Cosa fare:
(1) Nel testo sulla mostra del Vajont, in quale data dovrebbe chiudere l'esposizione?
(2) Dal testo sulla mostra del Vajont, riporta il passo da "L’esposizione si avvale" a "Valzoldana, a Soverzene.".
(3) Riassumi in due frasi il testo sulla mostra del Vajont.

“Le carte del Vajont, dalla diga al processo” è questo il titolo della rappresentativa e importante mostra in questo periodo allineata nella sede dell’antica chiesa di Santa Maria dei Battuti che si trova nelle adiacenze dell’Archivio di Stato organismo del Ministero dei Beni e Attività culturali e del turismo e da considerarsi principale motore, con il direttore Eurigio Tonetti, del ritorno per il 50 anniversario del tragico disastro, degli atti processuali dell’Aquila, in provincia.
Inaugurata il 17 dicembre scorso, la mostra dovrebbe chiudere il 23 gennaio 2014 salvo possibili proroghe.
L’esposizione si avvale di filmati e, un plastico, passa in rassegna con i documenti originali, gli atti processuali, che comprendono gli iter progettuali, le verifiche del territorio, le prove in laboratorio, la corrispondenza tra i vari soggetti coinvolti nelle varie fasi di costruzione di quell’imponente opera in calcestruzzo sul torrente Vajont che doveva divenire un serbatoio di sistema idroelettrico esteso in gran parte della valle del Piave, da Pieve di Cadore, alla Valzoldana, a Soverzene.
Parliamo del progettista Carlo Semenza che inviando una lettera al geologo Dal Piaz (gravemente colpevole della sottovalutazione ambientale e delle frane che portarono poi alla catastrofe) preparava la visita del figlio Edoardo, geologo, e ne preannunciava le conclusioni alle quali era giunto sulla pericolosità dell’immane frana, invitandolo a smorzarle, contenerle. Diverse altre sono le prove, i segnali di pericolo che furono occultati, nascosti, fatti sparire come le prove effettuate a Nove e riportate pure nel film di Martinelli. Insomma, il prevalere del profitto su tutto e tutti, sicurezza delle popolazioni locali in primo luogo, senza contare la sottomissione totale degli organismi dello stato, dal Genio civile, alle prefetture e della politica in spregio alla ricerca della tutela degli abitanti delle vallate interessante. Salvo l’invocazione di Biadene “Iddio ce la mandi buona” la sera del 9 ottobre 1963 quando era oramai troppo tardi, il cui originale si può vedere in mostra.

Dati forniti:
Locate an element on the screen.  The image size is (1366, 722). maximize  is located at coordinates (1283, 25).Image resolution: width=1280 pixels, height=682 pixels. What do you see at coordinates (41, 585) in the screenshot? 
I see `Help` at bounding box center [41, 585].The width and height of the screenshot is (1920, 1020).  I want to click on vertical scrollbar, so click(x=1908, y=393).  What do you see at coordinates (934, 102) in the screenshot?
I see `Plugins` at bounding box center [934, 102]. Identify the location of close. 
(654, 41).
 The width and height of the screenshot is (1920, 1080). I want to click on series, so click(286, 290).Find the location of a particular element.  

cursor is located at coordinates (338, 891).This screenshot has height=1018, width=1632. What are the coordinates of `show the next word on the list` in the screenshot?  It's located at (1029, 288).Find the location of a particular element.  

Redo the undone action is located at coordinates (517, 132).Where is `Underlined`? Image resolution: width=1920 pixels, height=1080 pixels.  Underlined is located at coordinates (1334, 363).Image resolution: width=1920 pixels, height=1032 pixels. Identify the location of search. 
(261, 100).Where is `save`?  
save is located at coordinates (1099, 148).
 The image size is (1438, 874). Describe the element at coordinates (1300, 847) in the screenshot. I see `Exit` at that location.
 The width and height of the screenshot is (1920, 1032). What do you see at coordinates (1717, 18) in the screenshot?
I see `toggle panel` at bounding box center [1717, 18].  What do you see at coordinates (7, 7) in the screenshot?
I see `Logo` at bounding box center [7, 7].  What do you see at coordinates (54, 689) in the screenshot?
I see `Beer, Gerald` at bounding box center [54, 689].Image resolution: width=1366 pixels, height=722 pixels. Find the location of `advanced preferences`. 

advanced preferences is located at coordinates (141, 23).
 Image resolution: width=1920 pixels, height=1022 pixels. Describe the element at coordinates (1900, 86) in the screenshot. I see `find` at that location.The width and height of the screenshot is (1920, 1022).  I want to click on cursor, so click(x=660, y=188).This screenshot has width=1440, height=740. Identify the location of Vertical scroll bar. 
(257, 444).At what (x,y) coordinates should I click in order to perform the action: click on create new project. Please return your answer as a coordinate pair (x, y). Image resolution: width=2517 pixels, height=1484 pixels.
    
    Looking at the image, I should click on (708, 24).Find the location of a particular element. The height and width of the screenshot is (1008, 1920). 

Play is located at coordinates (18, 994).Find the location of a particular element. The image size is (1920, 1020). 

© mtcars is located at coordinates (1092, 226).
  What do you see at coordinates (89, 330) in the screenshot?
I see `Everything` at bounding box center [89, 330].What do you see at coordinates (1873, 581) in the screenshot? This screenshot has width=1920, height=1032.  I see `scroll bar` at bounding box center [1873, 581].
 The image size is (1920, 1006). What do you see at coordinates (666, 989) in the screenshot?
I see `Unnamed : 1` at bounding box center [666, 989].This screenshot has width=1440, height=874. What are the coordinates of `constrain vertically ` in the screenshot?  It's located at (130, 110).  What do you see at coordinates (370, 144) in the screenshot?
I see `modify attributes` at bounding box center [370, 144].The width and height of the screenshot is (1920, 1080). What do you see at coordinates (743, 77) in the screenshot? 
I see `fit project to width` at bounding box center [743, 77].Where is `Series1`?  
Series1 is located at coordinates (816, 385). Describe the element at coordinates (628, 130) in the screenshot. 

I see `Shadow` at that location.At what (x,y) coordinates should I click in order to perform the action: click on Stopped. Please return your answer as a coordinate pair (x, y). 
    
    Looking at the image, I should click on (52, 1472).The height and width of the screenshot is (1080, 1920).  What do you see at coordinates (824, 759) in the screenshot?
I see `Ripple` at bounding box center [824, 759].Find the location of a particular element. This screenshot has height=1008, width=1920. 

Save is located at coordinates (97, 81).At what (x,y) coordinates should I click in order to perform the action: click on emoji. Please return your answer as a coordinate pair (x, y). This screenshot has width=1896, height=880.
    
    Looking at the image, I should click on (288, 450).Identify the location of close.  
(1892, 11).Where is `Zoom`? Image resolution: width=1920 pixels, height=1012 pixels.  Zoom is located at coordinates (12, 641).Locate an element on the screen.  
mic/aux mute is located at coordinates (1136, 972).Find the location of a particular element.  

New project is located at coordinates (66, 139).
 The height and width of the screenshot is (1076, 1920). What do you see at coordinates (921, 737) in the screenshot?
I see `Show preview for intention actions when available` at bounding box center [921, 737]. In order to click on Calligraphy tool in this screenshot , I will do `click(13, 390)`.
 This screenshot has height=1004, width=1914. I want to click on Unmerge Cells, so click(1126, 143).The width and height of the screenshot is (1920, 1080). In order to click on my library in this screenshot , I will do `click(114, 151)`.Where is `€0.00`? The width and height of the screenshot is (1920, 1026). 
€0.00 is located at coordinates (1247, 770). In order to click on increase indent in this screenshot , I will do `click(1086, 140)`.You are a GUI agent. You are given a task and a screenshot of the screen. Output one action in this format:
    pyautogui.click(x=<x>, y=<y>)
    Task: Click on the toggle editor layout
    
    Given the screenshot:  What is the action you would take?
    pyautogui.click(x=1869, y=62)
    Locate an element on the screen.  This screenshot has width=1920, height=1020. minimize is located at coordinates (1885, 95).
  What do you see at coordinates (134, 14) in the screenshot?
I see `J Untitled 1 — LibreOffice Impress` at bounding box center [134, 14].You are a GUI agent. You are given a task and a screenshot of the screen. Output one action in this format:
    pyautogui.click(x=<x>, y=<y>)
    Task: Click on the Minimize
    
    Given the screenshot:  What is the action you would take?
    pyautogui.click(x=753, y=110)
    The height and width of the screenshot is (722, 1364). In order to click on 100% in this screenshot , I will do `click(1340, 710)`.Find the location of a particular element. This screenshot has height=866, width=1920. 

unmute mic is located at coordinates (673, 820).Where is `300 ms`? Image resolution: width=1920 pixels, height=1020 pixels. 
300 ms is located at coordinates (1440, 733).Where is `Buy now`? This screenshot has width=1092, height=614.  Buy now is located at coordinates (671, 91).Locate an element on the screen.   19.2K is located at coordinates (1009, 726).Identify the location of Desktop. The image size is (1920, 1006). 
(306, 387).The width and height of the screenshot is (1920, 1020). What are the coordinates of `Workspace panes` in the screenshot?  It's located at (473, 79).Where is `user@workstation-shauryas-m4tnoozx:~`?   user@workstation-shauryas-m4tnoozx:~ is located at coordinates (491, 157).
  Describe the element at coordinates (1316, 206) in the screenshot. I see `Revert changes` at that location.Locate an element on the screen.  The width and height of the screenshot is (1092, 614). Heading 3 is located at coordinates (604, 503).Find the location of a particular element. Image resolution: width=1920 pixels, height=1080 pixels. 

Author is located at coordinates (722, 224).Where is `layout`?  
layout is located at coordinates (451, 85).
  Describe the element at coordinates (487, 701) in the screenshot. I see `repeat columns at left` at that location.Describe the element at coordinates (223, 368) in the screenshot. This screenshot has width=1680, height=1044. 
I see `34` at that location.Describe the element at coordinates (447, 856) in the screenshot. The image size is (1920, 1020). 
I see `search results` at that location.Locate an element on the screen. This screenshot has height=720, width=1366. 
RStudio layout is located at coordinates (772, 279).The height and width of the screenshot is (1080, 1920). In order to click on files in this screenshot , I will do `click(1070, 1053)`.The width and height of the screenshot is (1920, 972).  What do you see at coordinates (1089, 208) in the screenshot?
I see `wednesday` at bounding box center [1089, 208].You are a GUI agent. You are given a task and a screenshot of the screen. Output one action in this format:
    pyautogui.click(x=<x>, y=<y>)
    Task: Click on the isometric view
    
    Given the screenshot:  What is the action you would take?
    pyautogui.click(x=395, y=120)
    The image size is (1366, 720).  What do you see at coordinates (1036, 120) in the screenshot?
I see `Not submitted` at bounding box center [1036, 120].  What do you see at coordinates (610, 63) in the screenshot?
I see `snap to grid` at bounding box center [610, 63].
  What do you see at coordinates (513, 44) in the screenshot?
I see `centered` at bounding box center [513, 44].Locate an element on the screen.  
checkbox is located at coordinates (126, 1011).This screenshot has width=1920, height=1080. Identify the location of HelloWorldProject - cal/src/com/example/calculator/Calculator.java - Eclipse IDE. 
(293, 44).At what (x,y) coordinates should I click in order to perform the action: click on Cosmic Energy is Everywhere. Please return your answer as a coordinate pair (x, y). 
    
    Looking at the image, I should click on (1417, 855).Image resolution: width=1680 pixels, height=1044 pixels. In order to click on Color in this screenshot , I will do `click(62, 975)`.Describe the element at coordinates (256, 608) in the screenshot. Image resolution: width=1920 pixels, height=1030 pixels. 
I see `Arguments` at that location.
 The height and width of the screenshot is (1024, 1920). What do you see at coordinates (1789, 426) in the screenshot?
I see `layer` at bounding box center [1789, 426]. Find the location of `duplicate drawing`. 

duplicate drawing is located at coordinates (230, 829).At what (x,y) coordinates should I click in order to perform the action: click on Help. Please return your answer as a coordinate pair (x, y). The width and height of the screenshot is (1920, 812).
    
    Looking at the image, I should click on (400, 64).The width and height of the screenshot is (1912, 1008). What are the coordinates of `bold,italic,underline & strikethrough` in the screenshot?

Risposte:
(1) Il 23 gennaio 2014, salvo possibili proroghe.

(2)
L’esposizione si avvale di filmati e, un plastico, passa in rassegna con i documenti originali, gli atti processuali, che comprendono gli iter progettuali, le verifiche del territorio, le prove in laboratorio, la corrispondenza tra i vari soggetti coinvolti nelle varie fasi di costruzione di quell’imponente opera in calcestruzzo sul torrente Vajont che doveva divenire un serbatoio di sistema idroelettrico esteso in gran parte della valle del Piave, da Pieve di Cadore, alla Valzoldana, a Soverzene.

(3) La mostra «Le carte del Vajont, dalla diga al processo», allestita nell'antica chiesa di Santa Maria dei Battuti e inaugurata il 17 dicembre, presenta con filmati, un plastico e documenti originali gli atti processuali sulla costruzione della diga sul torrente Vajont. Dai documenti emergono i segnali di pericolo occultati e il prevalere del profitto sulla sicurezza delle popolazioni locali, e in mostra si può vedere l'originale dell'invocazione di Biadene della sera del 9 ottobre 1963.